Twoje zadania:
a - Przytocz ponownie dosłownie fragment tekstu źródłowego: wszystko od "Źródło: PAP" w dół aż do "regionie - dodał.".
b - Wypisz wszystkie osoby, które tekst źródłowy wymienia z imienia i nazwiska.

Przejdź do treści
Republika Poseł PiS Anna Milczanowska będzie gościem poranka RADIA REPUBLIKA o godz. 7:08
22:23 Świat: kandydat na ambasadora USA przy ONZ stwierdził, że organizacja wymaga poważnych reform
Wydarzenie Poseł Dorota Arciszewska-Mielewczyk oraz Klub „Gazety Polskiej” Kościerzyna zapraszają na spotkanie z posłami Mariuszem Goskiem oraz Dariuszem Mateckim, 21 lipca, godz. 16.30, ul. 3 maja 9, Kościerzyna.
Wydarzenie USA: Kluby Gazety Polskiej Nowym Jorku zapraszają 23 lipca o godz. 19.00 Polonię na spotkanie autorskie z europosłem Danielem Obajtkiem, które odbędzie się w Cracovia Manor, Wallington, NJ07057
Portal tvrepublika.pl informacje z kraju i świata 24 godziny na dobę przez 7 dni w tygodniu. Nie zasypiamy nigdy. Bądź z nami!

Premier Armenii o zawieszeniu broni: "To było koniecznością"

Źródło: PAP

W razie niepodpisania porozumienia o zawieszeniu broni w Górskim Karabachu jego armia zostałaby otoczona - przekonywał w czwartkowym nadzwyczajnym orędziu premier Armenii Nikol Paszynian. Porozumienie to nie oznacza rozwiązania konfliktu w separatystycznym regionie - dodał.

-Ten dokument nie oznacza rozwiązania kwestii Karabachu, a dotyczy tylko zakończenia wojny - oświadczył Paszynian.

Zebrany materiał:
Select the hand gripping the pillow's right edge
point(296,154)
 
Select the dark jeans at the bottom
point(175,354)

Odpowiedzi do zadań:
a -
Źródło: PAP

W razie niepodpisania porozumienia o zawieszeniu broni w Górskim Karabachu jego armia zostałaby otoczona - przekonywał w czwartkowym nadzwyczajnym orędziu premier Armenii Nikol Paszynian. Porozumienie to nie oznacza rozwiązania konfliktu w separatystycznym regionie - dodał.

b -
Anna Milczanowska
Dorota Arciszewska-Mielewczyk
Mariusz Gosek
Dariusz Matecki
Daniel Obajtek
Nikol Paszynian